**What is being asked**
Below, locate the line that contains "Where should I click to: Focus". Repeat exactly from that line to the line that contains "Select the Accessibility", inclusive, leaving out the pictures.

**Source material**
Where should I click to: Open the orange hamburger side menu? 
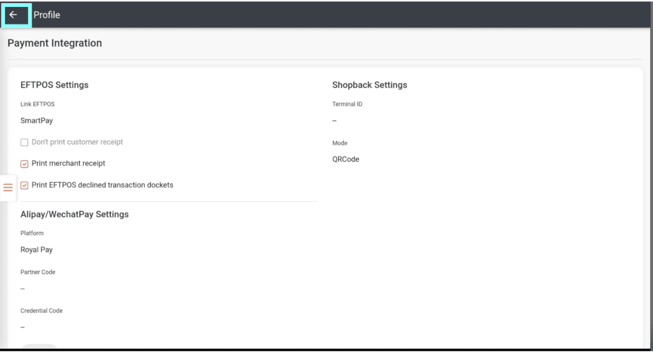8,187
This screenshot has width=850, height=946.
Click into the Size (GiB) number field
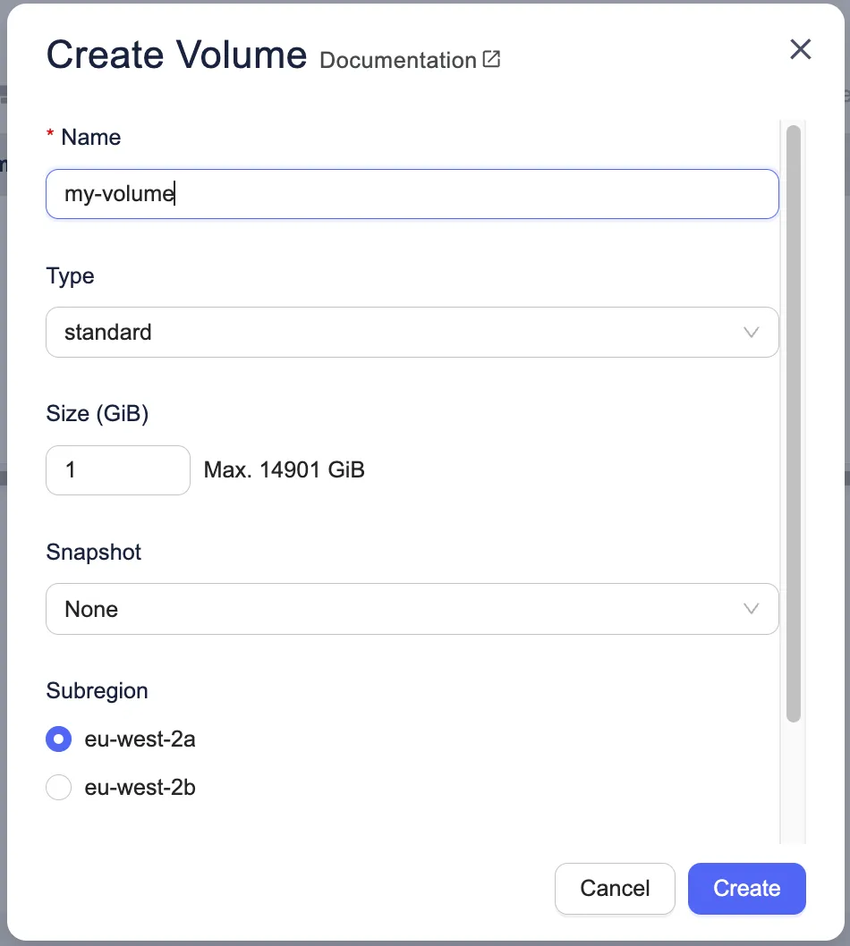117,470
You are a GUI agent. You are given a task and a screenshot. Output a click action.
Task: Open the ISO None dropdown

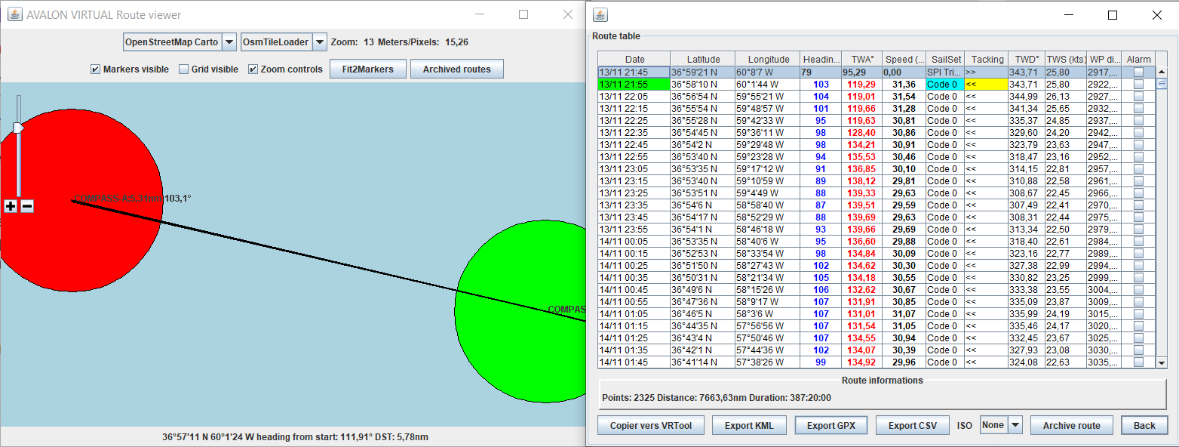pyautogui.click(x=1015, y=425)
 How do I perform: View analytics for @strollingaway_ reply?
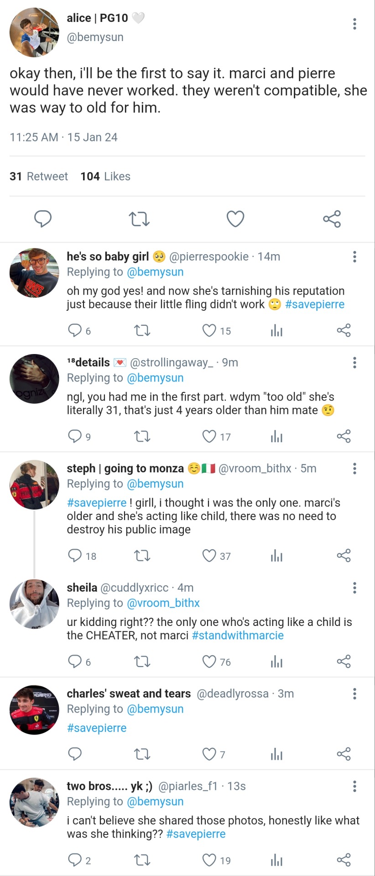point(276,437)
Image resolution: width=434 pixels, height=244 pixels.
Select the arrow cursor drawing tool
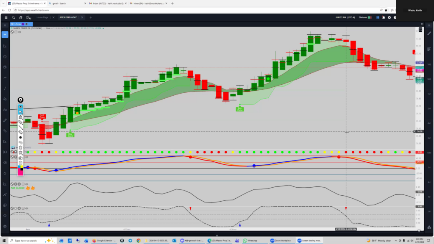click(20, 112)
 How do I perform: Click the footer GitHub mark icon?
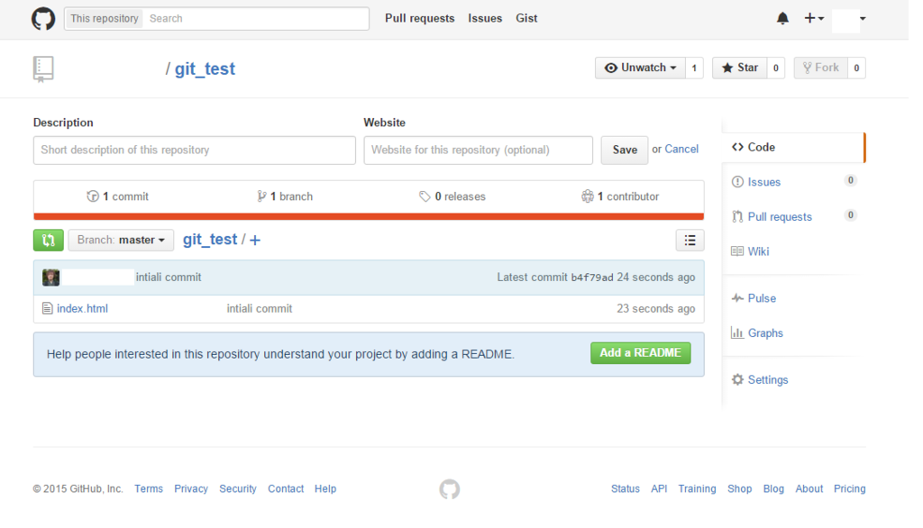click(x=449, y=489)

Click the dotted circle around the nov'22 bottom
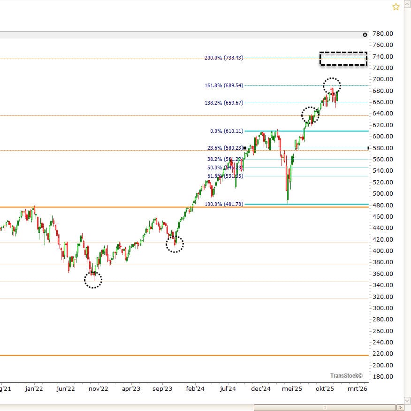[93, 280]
* * *
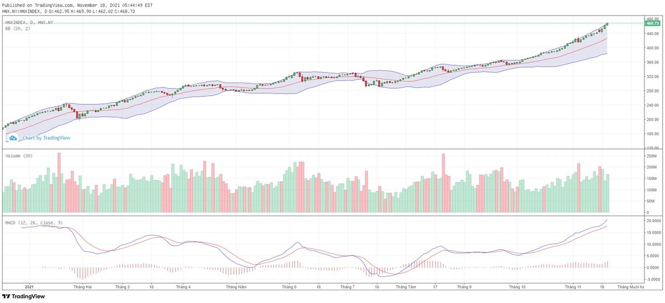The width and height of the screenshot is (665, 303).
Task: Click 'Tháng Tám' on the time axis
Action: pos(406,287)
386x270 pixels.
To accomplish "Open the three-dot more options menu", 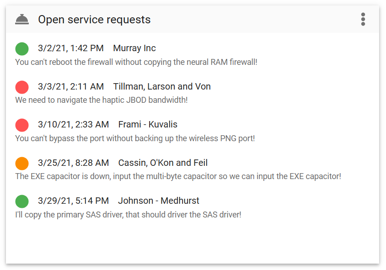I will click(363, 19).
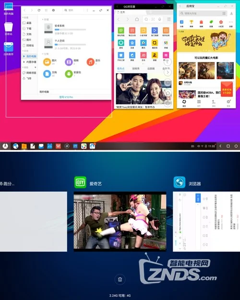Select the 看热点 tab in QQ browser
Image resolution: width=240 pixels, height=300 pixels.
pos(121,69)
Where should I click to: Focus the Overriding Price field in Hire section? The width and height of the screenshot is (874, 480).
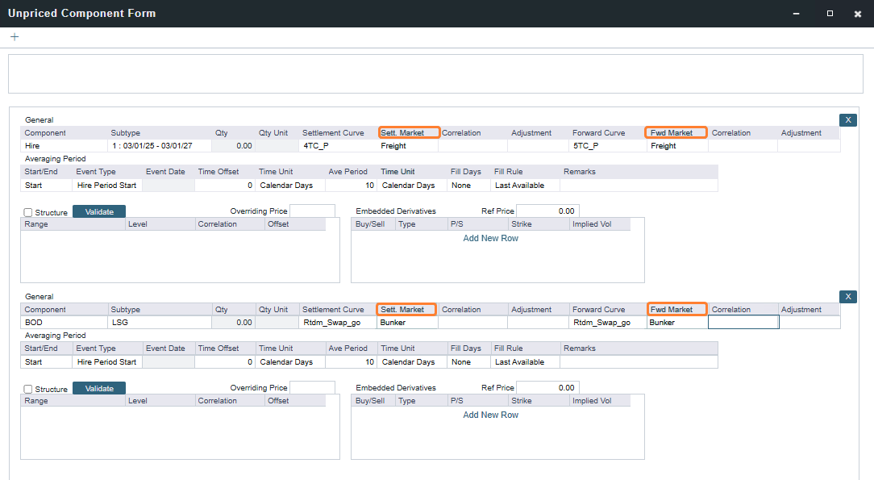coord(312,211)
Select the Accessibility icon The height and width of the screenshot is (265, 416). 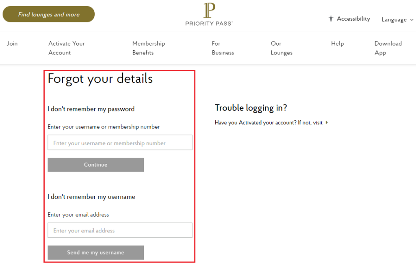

**Exercise answer**
Where should I click to: Focus the Overriding Price field in Hire section? The width and height of the screenshot is (874, 480).
coord(312,211)
Select the Accessibility icon The height and width of the screenshot is (265, 416). 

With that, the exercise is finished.